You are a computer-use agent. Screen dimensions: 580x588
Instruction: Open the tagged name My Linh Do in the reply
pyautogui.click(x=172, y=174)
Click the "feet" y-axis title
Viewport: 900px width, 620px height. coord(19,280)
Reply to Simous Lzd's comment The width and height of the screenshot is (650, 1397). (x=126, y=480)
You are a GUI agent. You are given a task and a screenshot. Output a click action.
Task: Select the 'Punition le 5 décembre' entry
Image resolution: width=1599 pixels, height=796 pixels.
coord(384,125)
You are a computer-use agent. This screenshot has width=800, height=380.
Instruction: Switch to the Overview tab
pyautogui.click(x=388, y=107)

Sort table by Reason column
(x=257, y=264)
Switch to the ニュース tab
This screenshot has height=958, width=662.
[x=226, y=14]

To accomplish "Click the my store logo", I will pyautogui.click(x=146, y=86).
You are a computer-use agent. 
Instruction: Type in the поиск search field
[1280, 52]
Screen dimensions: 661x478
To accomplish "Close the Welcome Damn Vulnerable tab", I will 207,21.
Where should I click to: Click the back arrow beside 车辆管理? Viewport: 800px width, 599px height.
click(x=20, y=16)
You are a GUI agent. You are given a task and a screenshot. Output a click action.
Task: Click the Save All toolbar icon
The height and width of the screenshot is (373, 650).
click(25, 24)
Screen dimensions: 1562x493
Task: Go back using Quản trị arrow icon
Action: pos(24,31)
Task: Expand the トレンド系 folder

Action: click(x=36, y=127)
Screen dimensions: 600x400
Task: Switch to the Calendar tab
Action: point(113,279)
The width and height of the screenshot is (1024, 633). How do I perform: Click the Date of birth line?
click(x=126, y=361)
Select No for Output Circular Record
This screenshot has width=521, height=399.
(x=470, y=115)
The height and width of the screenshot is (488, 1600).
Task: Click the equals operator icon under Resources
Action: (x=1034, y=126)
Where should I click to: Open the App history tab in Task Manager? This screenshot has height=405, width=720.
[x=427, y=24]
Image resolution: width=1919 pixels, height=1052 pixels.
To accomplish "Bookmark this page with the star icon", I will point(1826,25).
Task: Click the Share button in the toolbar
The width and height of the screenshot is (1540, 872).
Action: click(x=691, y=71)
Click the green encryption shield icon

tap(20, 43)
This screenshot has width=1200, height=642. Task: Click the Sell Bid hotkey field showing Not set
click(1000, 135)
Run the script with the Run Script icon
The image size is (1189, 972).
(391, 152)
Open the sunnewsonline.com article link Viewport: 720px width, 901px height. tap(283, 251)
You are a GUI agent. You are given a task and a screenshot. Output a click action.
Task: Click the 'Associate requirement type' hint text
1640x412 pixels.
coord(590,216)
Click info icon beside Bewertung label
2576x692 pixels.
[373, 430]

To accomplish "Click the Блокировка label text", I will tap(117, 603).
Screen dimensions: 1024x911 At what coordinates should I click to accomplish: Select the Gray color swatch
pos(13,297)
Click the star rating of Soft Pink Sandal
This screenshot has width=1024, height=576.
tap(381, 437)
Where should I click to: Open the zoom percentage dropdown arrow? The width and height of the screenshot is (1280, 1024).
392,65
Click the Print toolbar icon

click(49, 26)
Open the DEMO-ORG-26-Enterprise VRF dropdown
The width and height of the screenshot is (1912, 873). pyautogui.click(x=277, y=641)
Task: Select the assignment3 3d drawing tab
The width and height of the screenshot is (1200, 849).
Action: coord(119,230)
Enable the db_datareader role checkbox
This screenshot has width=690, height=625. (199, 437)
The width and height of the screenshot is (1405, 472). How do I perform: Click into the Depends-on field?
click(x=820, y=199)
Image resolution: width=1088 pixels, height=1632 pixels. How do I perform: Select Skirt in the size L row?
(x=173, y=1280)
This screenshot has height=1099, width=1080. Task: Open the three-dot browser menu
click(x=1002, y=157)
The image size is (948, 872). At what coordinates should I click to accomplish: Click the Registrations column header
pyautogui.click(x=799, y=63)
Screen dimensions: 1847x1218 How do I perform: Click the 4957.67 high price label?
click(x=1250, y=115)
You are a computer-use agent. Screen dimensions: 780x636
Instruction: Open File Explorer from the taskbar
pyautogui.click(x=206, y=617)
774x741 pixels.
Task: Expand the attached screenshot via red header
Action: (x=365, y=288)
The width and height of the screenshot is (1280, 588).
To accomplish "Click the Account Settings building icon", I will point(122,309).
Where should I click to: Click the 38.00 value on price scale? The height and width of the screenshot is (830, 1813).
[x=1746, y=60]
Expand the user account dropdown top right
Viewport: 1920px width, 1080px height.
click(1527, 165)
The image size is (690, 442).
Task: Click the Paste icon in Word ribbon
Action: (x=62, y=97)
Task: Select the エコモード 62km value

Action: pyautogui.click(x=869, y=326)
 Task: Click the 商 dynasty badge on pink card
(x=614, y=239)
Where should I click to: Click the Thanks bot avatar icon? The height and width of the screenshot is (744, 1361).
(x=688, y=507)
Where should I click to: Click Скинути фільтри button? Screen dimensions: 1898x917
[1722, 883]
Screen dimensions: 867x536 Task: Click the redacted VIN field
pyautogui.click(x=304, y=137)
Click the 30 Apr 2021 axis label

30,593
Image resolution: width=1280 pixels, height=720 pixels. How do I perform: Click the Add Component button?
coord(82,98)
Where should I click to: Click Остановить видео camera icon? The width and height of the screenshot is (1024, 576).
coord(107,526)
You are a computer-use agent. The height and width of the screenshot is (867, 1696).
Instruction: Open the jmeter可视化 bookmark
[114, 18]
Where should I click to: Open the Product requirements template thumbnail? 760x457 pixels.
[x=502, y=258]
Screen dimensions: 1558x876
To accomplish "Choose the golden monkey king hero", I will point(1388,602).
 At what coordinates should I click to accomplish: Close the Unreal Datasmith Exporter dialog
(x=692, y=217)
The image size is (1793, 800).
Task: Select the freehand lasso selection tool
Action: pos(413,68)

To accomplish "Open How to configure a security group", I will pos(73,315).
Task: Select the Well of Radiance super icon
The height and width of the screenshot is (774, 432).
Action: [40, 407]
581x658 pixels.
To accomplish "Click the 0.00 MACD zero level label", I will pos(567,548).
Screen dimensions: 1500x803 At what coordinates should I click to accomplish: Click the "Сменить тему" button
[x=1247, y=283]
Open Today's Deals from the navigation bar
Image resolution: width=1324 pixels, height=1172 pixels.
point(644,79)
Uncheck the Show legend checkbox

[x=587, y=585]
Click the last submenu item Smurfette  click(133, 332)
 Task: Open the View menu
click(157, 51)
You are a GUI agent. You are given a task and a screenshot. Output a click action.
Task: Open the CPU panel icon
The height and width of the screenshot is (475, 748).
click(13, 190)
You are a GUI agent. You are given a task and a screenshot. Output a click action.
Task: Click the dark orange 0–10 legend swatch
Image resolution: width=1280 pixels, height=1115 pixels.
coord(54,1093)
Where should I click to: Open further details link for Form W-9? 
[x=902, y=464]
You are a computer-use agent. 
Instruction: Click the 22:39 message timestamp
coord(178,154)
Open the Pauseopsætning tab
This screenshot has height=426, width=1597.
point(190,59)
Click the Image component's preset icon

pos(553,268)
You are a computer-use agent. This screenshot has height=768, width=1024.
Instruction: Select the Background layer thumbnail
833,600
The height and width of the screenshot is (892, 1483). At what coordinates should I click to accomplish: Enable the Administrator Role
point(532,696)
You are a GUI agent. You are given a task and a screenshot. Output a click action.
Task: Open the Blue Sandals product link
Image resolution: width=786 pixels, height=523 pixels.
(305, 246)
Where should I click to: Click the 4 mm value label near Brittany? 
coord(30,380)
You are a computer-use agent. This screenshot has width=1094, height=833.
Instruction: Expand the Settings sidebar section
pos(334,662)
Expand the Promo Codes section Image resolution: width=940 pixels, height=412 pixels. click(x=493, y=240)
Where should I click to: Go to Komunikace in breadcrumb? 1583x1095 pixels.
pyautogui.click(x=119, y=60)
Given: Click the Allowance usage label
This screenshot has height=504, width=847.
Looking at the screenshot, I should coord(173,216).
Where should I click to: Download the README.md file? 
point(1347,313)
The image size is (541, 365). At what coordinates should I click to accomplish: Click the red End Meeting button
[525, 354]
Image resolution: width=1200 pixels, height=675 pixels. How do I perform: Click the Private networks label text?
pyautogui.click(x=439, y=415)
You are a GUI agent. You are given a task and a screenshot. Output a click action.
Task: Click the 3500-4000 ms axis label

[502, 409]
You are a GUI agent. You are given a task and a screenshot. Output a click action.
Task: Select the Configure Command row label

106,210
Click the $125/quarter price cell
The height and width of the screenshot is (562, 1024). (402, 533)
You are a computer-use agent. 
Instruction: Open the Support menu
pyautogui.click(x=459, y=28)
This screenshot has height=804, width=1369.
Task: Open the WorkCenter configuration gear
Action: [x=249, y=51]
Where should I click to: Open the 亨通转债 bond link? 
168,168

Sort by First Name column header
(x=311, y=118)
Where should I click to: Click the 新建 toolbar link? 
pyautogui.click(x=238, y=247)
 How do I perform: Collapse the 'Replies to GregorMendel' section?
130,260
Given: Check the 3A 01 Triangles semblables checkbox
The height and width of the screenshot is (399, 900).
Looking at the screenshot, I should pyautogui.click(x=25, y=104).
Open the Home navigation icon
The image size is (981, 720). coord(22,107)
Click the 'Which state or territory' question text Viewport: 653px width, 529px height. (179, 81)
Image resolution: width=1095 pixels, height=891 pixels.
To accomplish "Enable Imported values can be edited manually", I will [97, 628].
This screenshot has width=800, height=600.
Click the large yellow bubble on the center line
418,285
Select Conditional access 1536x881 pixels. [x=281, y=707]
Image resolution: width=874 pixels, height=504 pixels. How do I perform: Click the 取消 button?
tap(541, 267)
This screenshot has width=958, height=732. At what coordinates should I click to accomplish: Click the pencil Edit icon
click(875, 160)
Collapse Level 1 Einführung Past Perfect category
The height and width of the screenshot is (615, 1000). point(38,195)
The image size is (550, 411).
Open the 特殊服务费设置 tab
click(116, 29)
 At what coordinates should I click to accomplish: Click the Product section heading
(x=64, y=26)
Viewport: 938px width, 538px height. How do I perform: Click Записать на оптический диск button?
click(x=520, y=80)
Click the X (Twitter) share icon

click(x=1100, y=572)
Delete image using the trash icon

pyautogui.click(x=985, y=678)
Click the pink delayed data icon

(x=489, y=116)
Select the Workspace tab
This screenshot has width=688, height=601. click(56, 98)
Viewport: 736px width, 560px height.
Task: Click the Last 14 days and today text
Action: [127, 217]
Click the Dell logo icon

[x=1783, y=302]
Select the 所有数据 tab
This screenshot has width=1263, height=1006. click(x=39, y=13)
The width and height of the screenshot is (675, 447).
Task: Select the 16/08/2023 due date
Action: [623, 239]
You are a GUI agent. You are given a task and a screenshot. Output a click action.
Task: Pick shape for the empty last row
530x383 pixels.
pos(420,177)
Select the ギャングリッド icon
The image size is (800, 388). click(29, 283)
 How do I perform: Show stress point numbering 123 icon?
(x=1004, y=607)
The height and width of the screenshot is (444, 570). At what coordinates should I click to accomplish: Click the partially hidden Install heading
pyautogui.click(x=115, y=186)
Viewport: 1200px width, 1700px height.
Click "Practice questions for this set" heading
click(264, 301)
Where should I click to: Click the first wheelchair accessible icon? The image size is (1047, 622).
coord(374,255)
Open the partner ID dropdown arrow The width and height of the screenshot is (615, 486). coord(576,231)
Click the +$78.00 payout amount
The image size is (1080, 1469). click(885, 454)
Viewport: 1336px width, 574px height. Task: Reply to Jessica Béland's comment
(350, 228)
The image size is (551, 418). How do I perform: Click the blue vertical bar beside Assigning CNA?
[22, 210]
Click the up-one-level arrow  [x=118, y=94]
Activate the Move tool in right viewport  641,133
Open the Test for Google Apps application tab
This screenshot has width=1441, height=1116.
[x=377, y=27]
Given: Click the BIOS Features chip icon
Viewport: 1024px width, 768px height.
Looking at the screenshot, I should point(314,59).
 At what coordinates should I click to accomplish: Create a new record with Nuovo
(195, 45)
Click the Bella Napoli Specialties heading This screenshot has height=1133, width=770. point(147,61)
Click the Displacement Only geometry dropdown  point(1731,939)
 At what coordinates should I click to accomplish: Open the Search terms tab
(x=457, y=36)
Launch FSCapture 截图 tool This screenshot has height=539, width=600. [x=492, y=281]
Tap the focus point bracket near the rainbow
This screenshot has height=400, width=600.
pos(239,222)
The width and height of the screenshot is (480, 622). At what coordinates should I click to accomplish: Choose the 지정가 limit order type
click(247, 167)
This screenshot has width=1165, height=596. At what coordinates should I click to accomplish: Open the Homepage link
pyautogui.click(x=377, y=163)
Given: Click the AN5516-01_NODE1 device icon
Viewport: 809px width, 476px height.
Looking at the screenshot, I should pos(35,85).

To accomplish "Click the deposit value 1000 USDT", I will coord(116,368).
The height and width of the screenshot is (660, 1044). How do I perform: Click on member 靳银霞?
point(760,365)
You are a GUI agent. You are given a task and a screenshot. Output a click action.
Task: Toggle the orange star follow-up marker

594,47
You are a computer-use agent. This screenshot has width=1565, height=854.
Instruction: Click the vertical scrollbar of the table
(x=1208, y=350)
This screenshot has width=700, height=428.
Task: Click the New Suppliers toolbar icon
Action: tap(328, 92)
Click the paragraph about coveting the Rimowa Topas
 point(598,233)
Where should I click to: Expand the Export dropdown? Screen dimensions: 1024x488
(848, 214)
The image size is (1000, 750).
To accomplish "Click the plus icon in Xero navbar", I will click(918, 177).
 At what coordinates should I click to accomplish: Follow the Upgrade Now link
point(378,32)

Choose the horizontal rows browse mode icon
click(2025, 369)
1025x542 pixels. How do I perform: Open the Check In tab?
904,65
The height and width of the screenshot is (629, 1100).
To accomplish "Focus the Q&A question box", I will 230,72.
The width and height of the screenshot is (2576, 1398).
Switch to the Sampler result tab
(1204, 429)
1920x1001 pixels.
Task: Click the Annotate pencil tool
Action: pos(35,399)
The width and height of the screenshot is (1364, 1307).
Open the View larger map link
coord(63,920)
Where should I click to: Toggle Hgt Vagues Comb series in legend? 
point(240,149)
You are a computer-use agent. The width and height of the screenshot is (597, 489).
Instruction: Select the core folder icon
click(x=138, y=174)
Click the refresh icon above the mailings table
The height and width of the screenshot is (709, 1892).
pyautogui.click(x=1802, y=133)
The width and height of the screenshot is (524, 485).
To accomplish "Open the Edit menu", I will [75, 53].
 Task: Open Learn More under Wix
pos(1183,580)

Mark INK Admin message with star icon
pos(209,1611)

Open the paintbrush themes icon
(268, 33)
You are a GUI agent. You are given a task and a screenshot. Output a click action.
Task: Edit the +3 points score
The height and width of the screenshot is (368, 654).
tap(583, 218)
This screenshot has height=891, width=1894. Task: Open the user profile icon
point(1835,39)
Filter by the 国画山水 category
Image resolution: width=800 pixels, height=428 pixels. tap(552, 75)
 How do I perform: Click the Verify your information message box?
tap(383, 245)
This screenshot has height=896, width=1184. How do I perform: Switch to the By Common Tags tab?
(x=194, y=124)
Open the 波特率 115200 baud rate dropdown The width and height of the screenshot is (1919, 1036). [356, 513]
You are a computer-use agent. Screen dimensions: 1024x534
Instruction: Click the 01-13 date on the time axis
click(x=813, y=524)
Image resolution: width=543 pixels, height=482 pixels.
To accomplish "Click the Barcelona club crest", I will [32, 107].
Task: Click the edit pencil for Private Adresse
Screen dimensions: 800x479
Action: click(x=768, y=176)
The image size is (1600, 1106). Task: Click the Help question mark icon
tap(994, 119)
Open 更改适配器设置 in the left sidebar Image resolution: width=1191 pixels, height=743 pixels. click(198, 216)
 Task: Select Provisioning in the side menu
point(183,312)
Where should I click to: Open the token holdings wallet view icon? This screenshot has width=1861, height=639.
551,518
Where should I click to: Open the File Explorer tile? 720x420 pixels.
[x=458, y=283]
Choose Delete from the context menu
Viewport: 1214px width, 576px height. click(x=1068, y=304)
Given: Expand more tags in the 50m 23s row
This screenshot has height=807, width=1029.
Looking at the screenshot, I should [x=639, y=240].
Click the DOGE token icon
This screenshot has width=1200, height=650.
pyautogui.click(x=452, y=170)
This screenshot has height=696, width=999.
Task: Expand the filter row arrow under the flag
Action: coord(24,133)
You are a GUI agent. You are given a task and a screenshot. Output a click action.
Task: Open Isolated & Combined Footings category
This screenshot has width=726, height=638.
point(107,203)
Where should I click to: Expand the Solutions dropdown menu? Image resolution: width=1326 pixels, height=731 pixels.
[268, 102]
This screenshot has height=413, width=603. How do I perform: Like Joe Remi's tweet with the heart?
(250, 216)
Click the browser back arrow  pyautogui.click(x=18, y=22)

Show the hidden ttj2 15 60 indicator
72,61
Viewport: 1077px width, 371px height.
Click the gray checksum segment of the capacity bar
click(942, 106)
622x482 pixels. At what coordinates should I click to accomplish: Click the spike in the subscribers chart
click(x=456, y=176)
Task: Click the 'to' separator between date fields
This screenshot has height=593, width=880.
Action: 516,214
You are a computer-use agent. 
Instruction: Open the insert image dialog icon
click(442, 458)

**********

• **Brief**
Using the records above, write out exactly the lines between the one holding "Collapse Level 1" and the one holding "Click the up-one-level", inclusive; leave everything else out.

• **Exercise response**
Collapse Level 1 Einführung Past Perfect category
The height and width of the screenshot is (615, 1000). point(38,195)
The image size is (550, 411).
Open the 特殊服务费设置 tab
click(116, 29)
 At what coordinates should I click to accomplish: Click the Product section heading
(x=64, y=26)
Viewport: 938px width, 538px height. How do I perform: Click Записать на оптический диск button?
click(x=520, y=80)
Click the X (Twitter) share icon

click(x=1100, y=572)
Delete image using the trash icon

pyautogui.click(x=985, y=678)
Click the pink delayed data icon

(x=489, y=116)
Select the Workspace tab
This screenshot has width=688, height=601. click(56, 98)
Viewport: 736px width, 560px height.
Task: Click the Last 14 days and today text
Action: [127, 217]
Click the Dell logo icon

[x=1783, y=302]
Select the 所有数据 tab
This screenshot has width=1263, height=1006. click(x=39, y=13)
The width and height of the screenshot is (675, 447).
Task: Select the 16/08/2023 due date
Action: [623, 239]
You are a GUI agent. You are given a task and a screenshot. Output a click action.
Task: Pick shape for the empty last row
530x383 pixels.
pos(420,177)
Select the ギャングリッド icon
The image size is (800, 388). click(29, 283)
 How do I perform: Show stress point numbering 123 icon?
(x=1004, y=607)
The height and width of the screenshot is (444, 570). At what coordinates should I click to accomplish: Click the partially hidden Install heading
pyautogui.click(x=115, y=186)
Viewport: 1200px width, 1700px height.
Click "Practice questions for this set" heading
click(264, 301)
Where should I click to: Click the first wheelchair accessible icon? The image size is (1047, 622).
coord(374,255)
Open the partner ID dropdown arrow The width and height of the screenshot is (615, 486). coord(576,231)
Click the +$78.00 payout amount
The image size is (1080, 1469). click(885, 454)
Viewport: 1336px width, 574px height. Task: Reply to Jessica Béland's comment
(350, 228)
The image size is (551, 418). How do I perform: Click the blue vertical bar beside Assigning CNA?
[22, 210]
Click the up-one-level arrow  [x=118, y=94]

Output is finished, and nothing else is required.